Translation by Mike Schloth and Alan R. Moon
Give each player the clay of one color, a pad of paper, a pencil, and three Curse Tokens .
Place all the pawns on the Elf Space with the letters E & K. Place ail the Cones on the space marked 'Start' on the Scoring Track (the track that runs around three sides of the board). Place all the Tokens on space '12' of the Jewel Scale.
If there are tour players, each player must make two objects from his clay. If there are three players, each player must make three objects. All objects are placed in the middle of the board. Players must then write down what their objects are and place these pieces of paper under the board. Each object must be a single word.
Each player rolls the die and the player with the highest roll goes first. Play then proceeds clockwise around the table, each player taking one turn at a time in order.
During his turn, a player may move in one of two possible ways.
There are five different types of spaces on the board.
Whenever you guess an object correctly, you stick an arrow in the object. It you guessed wrong, no action is taken. You may never guess your own objects!

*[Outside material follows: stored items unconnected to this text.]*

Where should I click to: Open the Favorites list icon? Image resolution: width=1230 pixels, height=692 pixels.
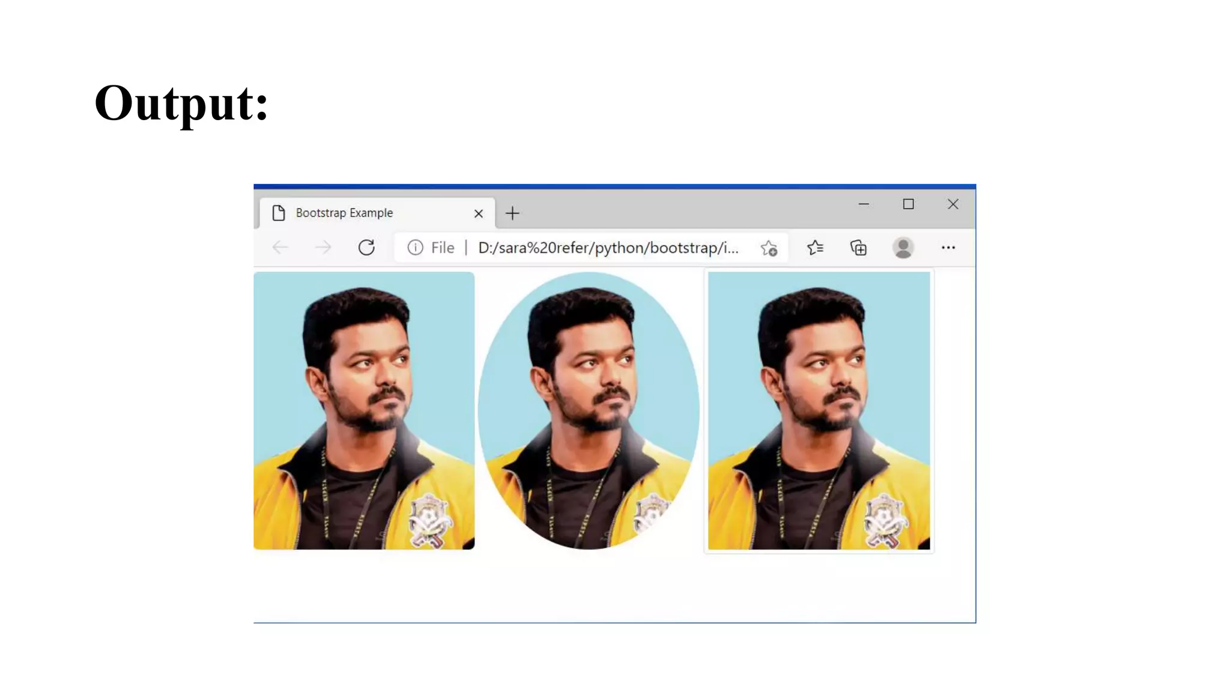point(815,247)
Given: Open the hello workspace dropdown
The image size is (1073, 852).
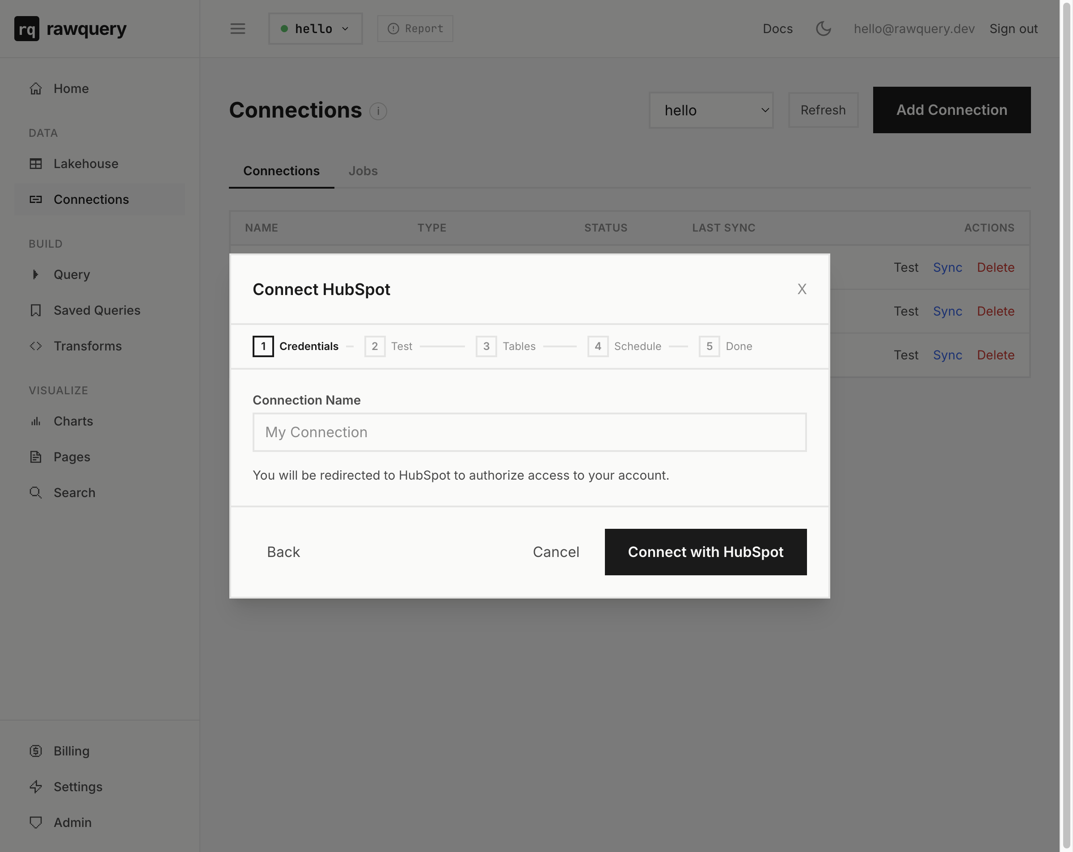Looking at the screenshot, I should 315,28.

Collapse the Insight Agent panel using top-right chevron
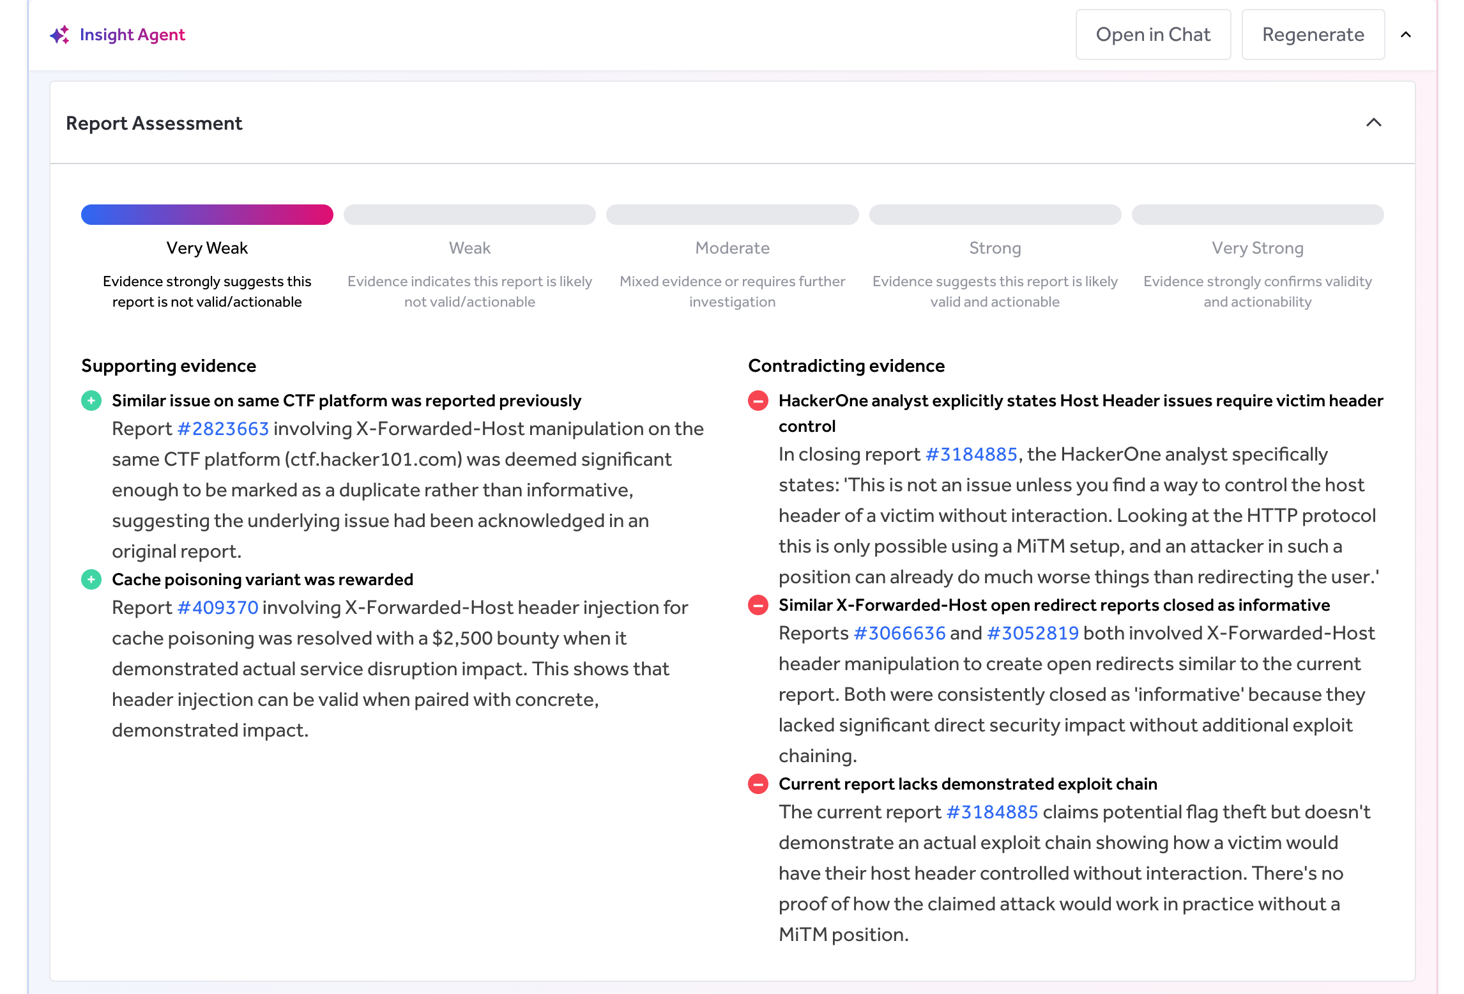pos(1407,34)
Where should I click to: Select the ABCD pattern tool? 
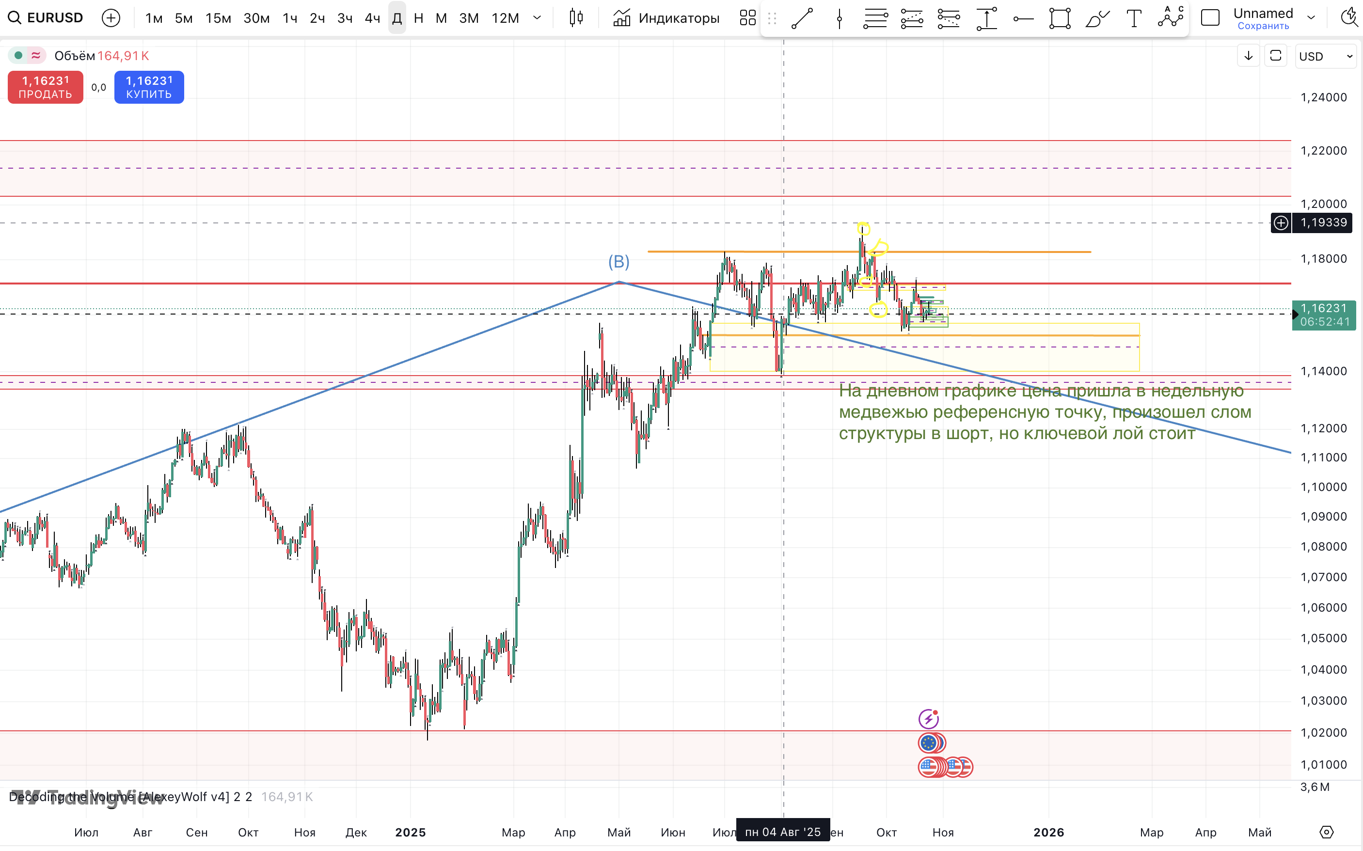pyautogui.click(x=1171, y=17)
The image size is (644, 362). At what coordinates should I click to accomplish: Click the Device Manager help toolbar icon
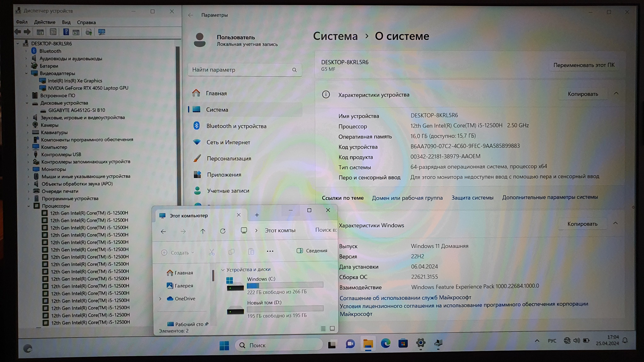tap(66, 32)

If you are the first player to guess an object, you score 5 points. If you are the second player to guess an object, you score 3 points.
The opponent who made the guessed object also scores points. Count all the arrows in all the objects on the board (including the one just placed). If there are 1-2 arrows, the opponent scores -2 points. If there are 3-4 arrows, he scores -1 point. If there are 5-6 arrows, he scores 1 point. If there are 7-9 arrows, he scores 2 points. If there are 10 arrows, he scores 1 point. It there are 11-12 arrows, he scores -1 point. If there are 13 arrows, he scores -2 points.
Scores are recorded by moving the player's Cones forward or back on the Scoring Track.
Curse tokens allow you to do one of two things. 1) You may spend one to ask a player for a letter (as if you were on an Elf Space. 2) You may guess an object.
You may use Curse Tokens at any time during the game, except when another plaster declares he has finished his first round of questions on a ? space and is about to guess an object during the second round. You may use more than one Curse Token at a time.
The game can end in one of two ways.
The pieces of paper under the board are revealed. If any player has given a false letter or a wrong answer, don't play with him again.
The prinicpal problem the basic game has is that it encourages you to make absolutely unrecognizable sculptures. If anyone screws up and actually makes a recognizable sculpture then you'll get to scoot ahead while they're stumped by your lump. The 13th arrow rule is meant to penalize sculptures that are too difficult or too easy but I have yet to play a game where the 13th arrow became lodged in a sculpture before someone reached Ziel. Even if everyone is equally clueless about the identity of the offered sculptures, eventually the ghost and dragon spaces will put someone on the Ziel space and, mercifully, end the game.
The Blob Rules patch up this hole in the game.
Sculptures must have some semi-recognizable and distinguishing featurs. Spheres, cubes, or other featureless lumps of clay that could be one of hundreds of objects that have these generic shapes are not allowed.
Start a spare blob of clay on the Ziel space. Whoever starts the game is responsible for moving the blob one space backwards along the outside track at the start of each of their turns. When the blob meets or passes the first player token, move each player's token back two spaces for each of their sculptures that has no arrows in it.
This rule more or less implements the game mechanics that the 13th arrow rule attempted. Folks that build wildly obscure sculptures will be pushed back and have a harder time finishing. Folks that build pushover sculpture that actually look like what they're supposed to be have a built in punishment: the other players scoot ahead.
Alan also mentioned that they allow two NO responses before making a guess on a question mark space. This would speed up the game quite a bit but we've never tried it. We enjoy some amount of floundering around trying to guess what the sculptures are.
Beware of sculptures with a built-in cultural bias. During one game my friend, Danfuzz, built a pretty good sculpture of a calzone and it completely stumped me. We didn't have calzone in Texas when I was growing up and I still don't eat them out here. I did guess fried pie, taco, and even pot sticker but calzone never occurred to me.
If you stump the whole crowd then the creeping blob will come for you and rob you of certain victory!
Most players stick to concrete nouns but sculptures that represent more abstract concepts can be fun. I've had reasonable success with a scream and greed, among others. Usually one player will look at them and get it immediately. The other two players spend the rest of the game trying to figure it out and getting stuck on the literal representation. Great fun!
Alan likes to stick to a theme for both of his sculptures. This can be fun and if a player gets one then they have a built-in clue about the other. This is a good way to make sure that you don't get stuck with an empty sculpture without making your sculptures pushovers.